Engineers Connect Two Halves of NASA’s James Webb Space Telescop

Development of the James Webb Space Telescope (JWST) stretches all the way back to the mid-90s. No one at the time could have anticipated how long it would take to get the monstrously complex instrument built, but we’re in the home stretch now. Engineers at Northrop Grumman’s facilities in Redondo Beach, California have assembled the two halves of the telescope for the first time. It’s not quite ready for launch yet, but it’s finally starting to look like the renders we’ve seen for years.

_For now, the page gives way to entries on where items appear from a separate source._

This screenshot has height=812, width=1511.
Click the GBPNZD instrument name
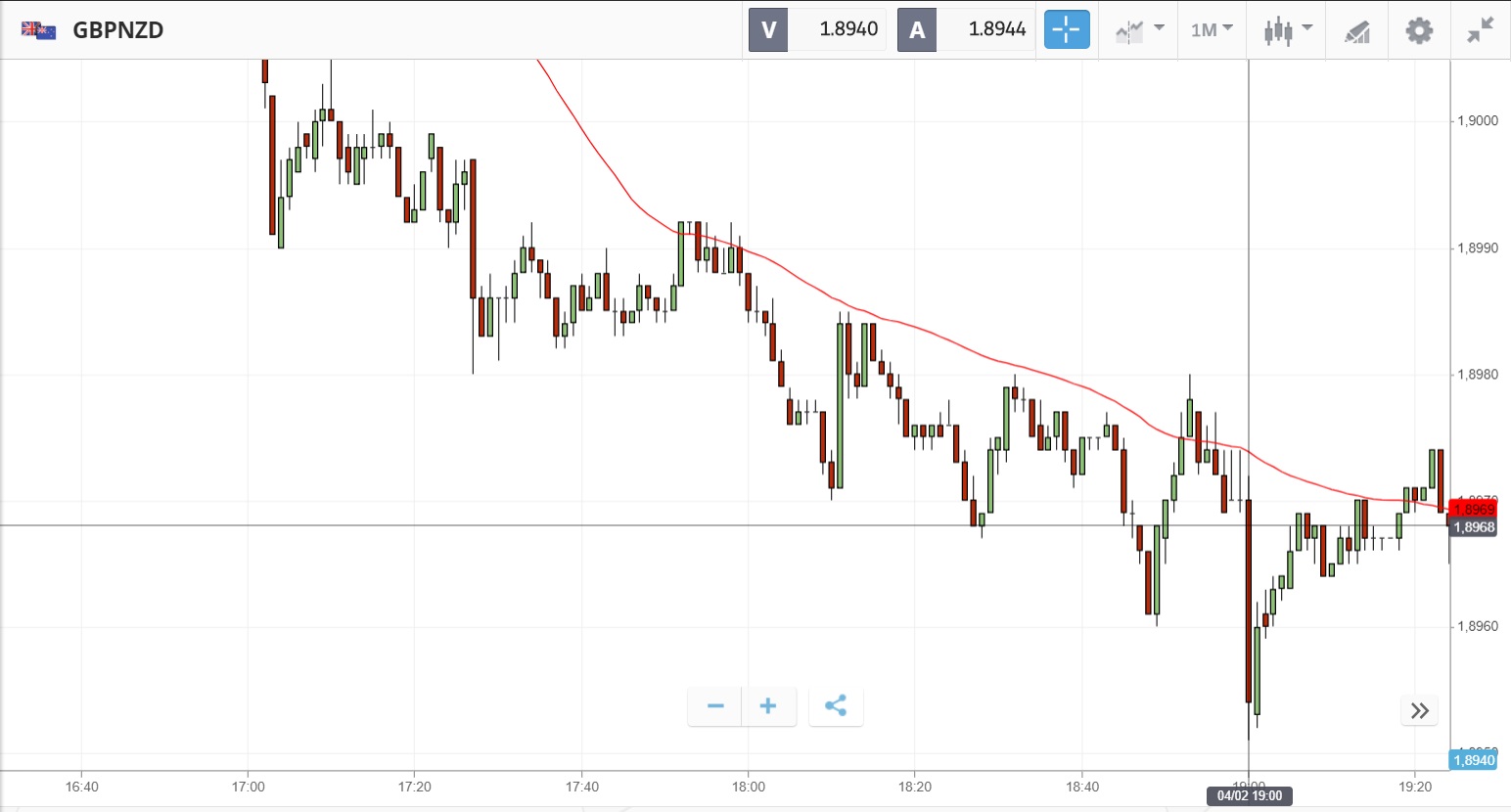[118, 30]
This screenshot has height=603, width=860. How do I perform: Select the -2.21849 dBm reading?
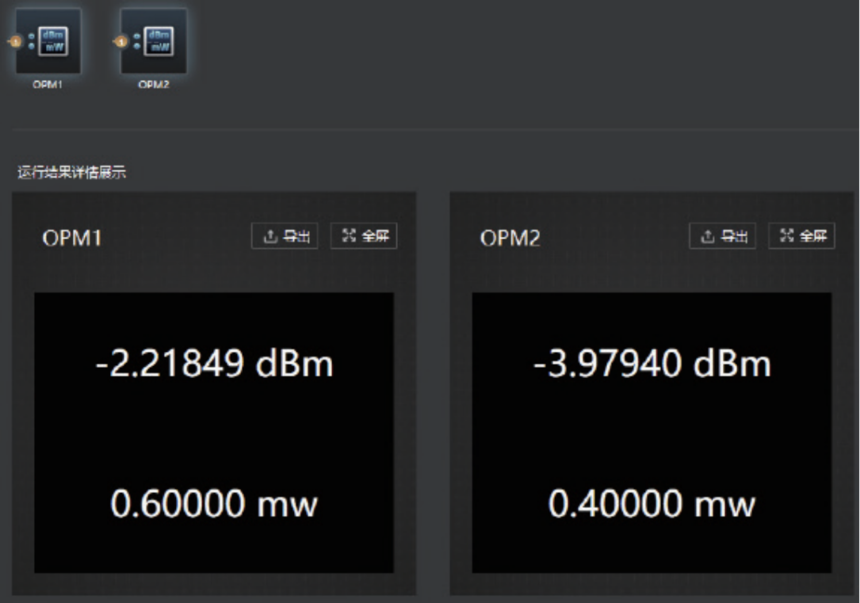point(214,363)
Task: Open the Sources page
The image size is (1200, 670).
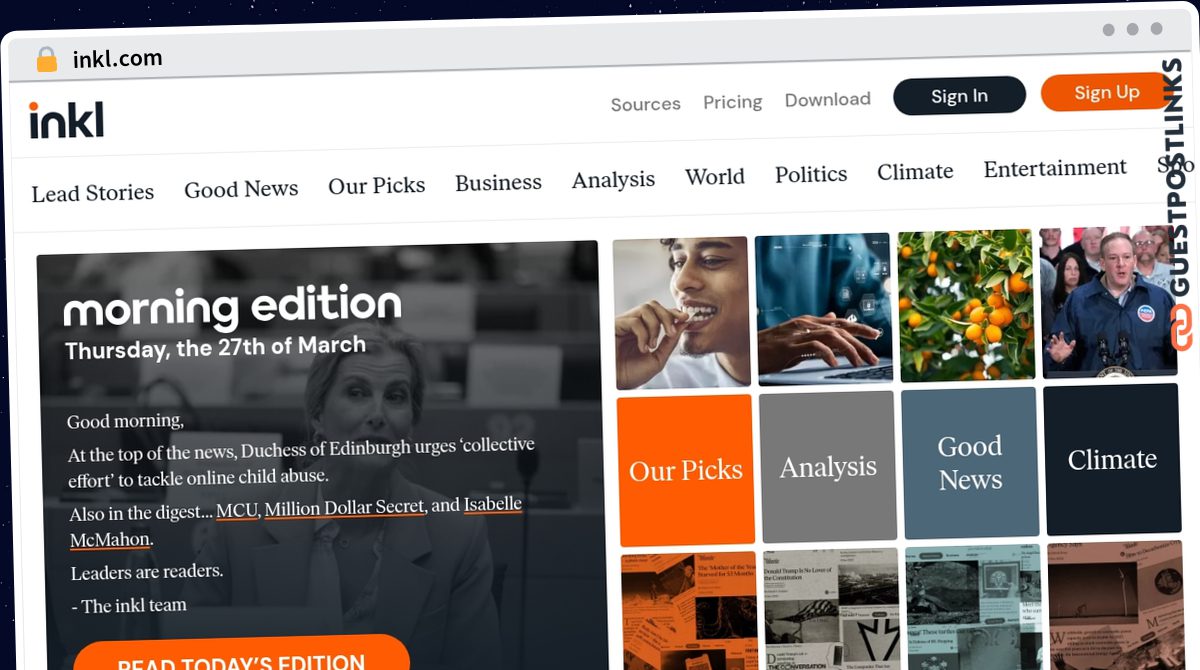Action: click(645, 104)
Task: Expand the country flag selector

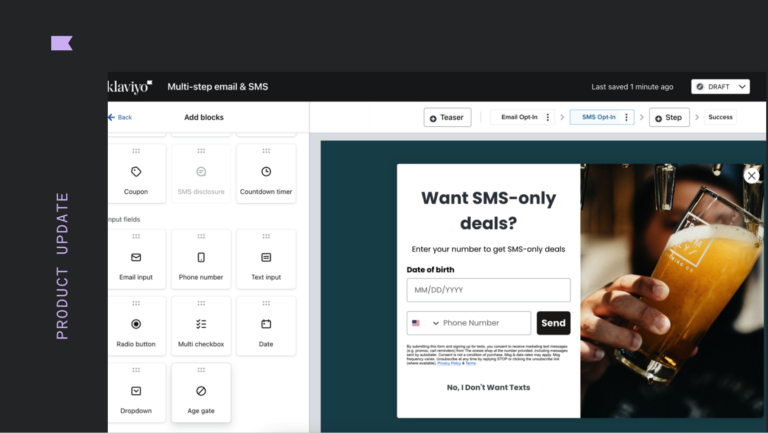Action: [x=425, y=323]
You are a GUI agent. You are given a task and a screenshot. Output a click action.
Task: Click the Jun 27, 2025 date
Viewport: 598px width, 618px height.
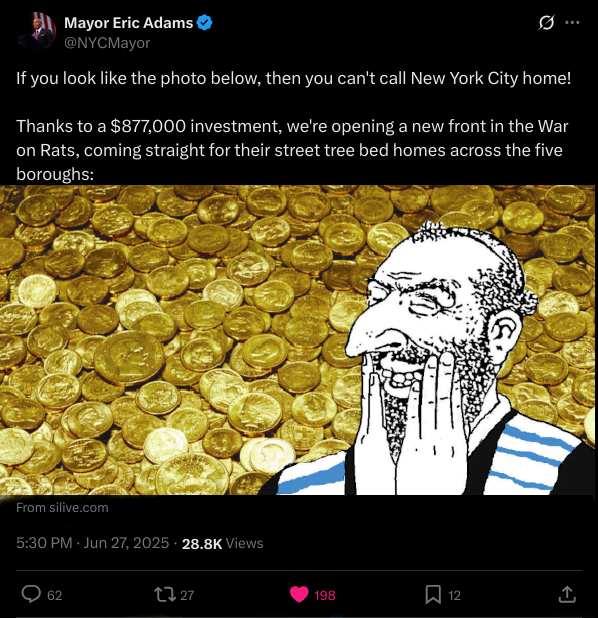coord(126,543)
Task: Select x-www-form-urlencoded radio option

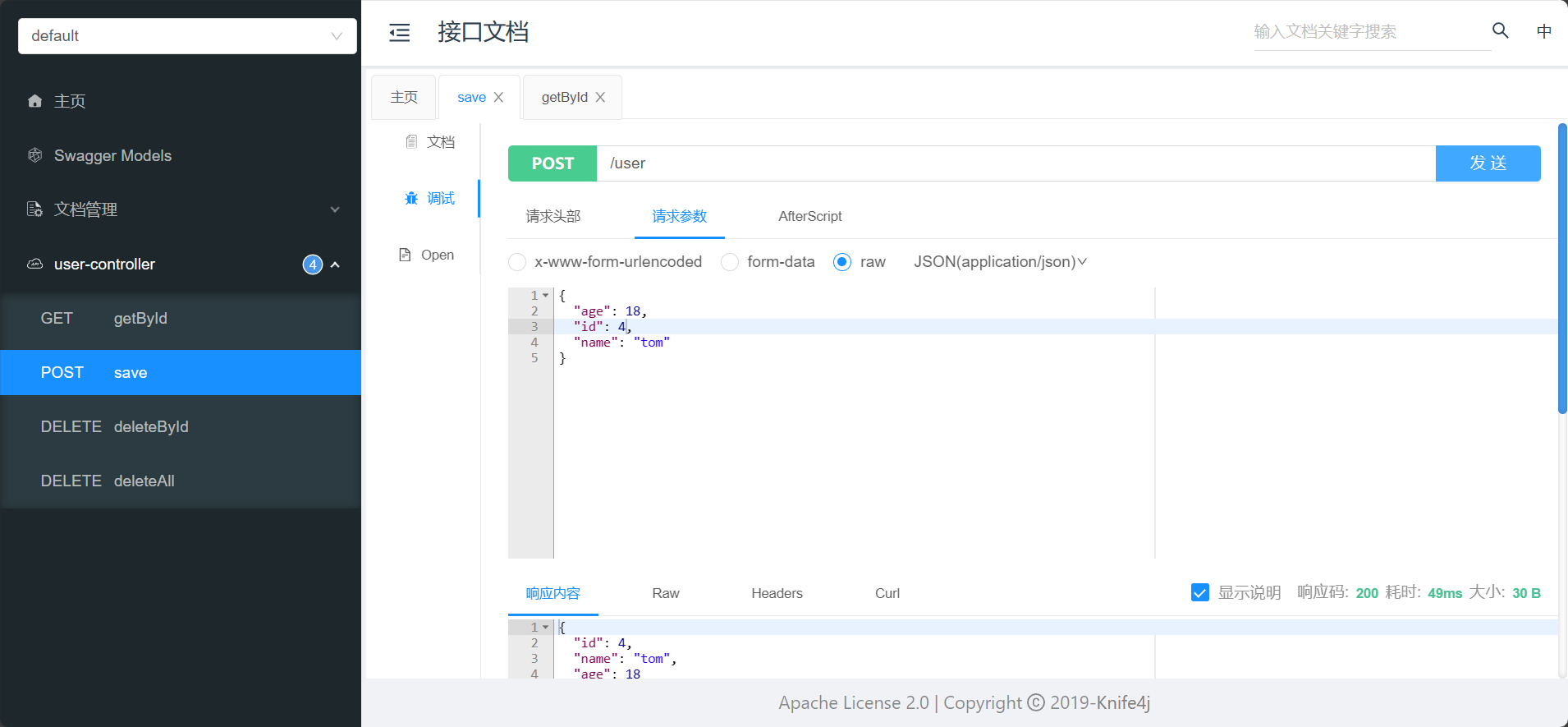Action: (517, 262)
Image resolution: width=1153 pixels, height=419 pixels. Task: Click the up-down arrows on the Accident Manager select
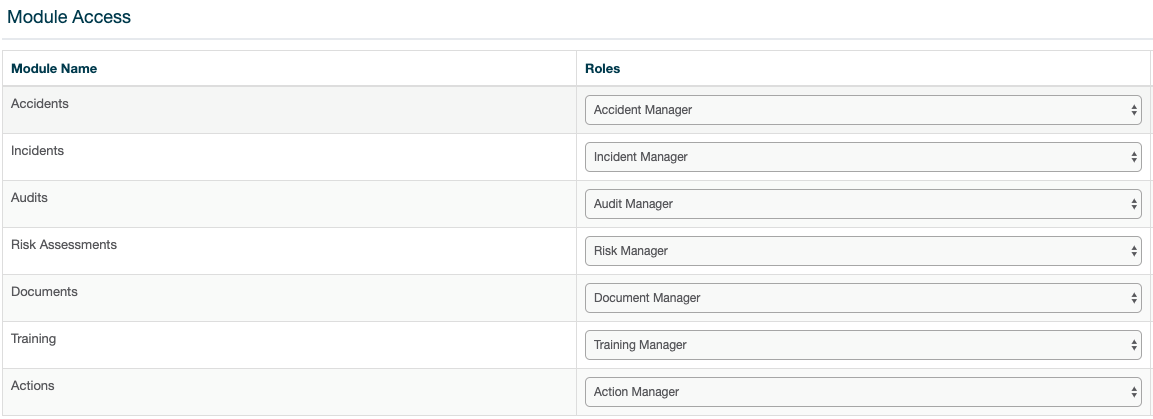pos(1134,110)
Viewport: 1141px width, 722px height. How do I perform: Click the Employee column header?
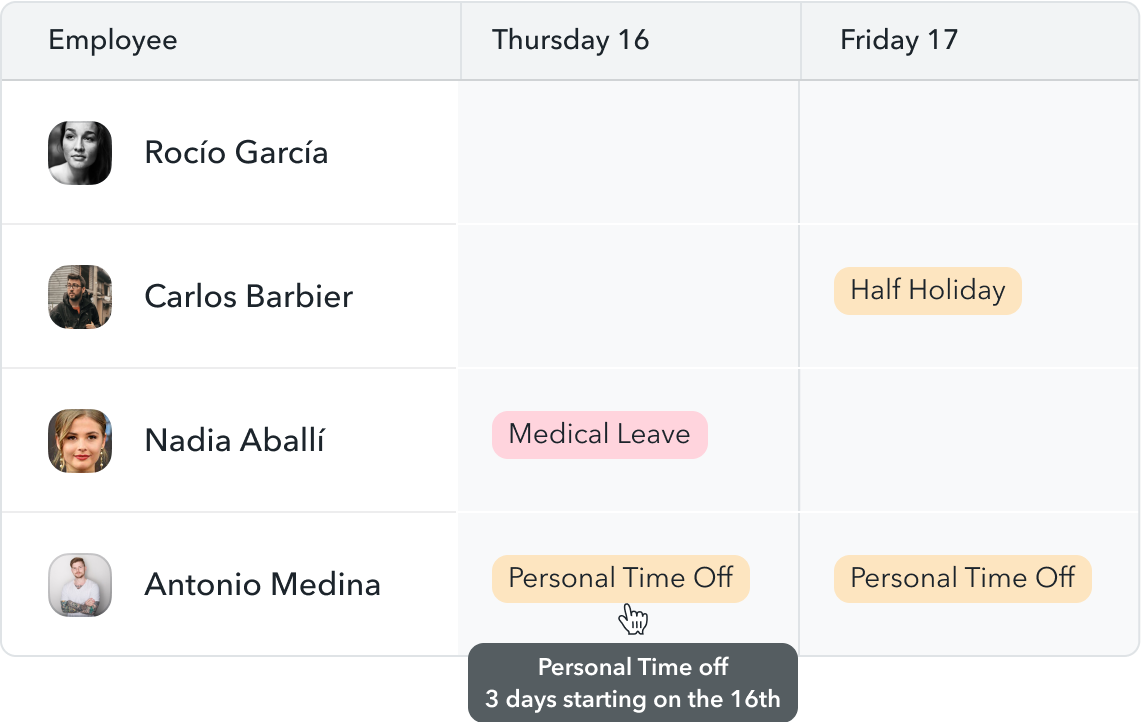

The James Webb Space Telescope is NASA’s successor to Hubble, which is still working after more than a quarter-century. However, that telescope hasn’t had a service mission since the Space Shuttle was retired, and some of its components are starting to fail. The JWST won’t just replace Hubble; it will massively expand our ability to observe distant objects. It’s also a much more complex piece of technology. It uses a larger multi-segment beryllium mirror, and the high infrared sensitivity means it needs a deployable sunshield to protect the instruments.

Engineers constructed the telescope in two halves out of necessity. There’s the Webb telescope itself with the mirrors and scientific instruments, and then the spacecraft frame with the sunshield and communication equipment. Northrop Grumman temporarily connected the two halves last year to make sure they could communicate with each other, but now they’re physically connected in their final conformation. The team carefully moved the telescope over top of the spacecraft with a crane, and then lowered it into place, allowing engineers could link it with the frame. Northrop is now working to connect the electronics to get the two halves fully integrated.

What the JWST will look like in space.
What the JWST will look like in space.

The next step is for engineers to test the five-layer sunshield. After launch, the JWST will head near the Earth-Sun L2 Lagrange point almost a million miles away (1.5 million kilometers). If the sunshield doesn’t deploy properly, the telescope could be inoperative with no way to fix it. So, it’s absolutely vital the team makes sure it works before packing it up in the Ariane 5 rocket.

The current timeline, which has been delayed repeatedly, calls for the James Webb Space Telescope to launch in March 2021. It’s designed to operate for at least five years, but the team hopes for 10 or more. We can only hope it’s as successful as Hubble, which is nearing its thirtieth anniversary.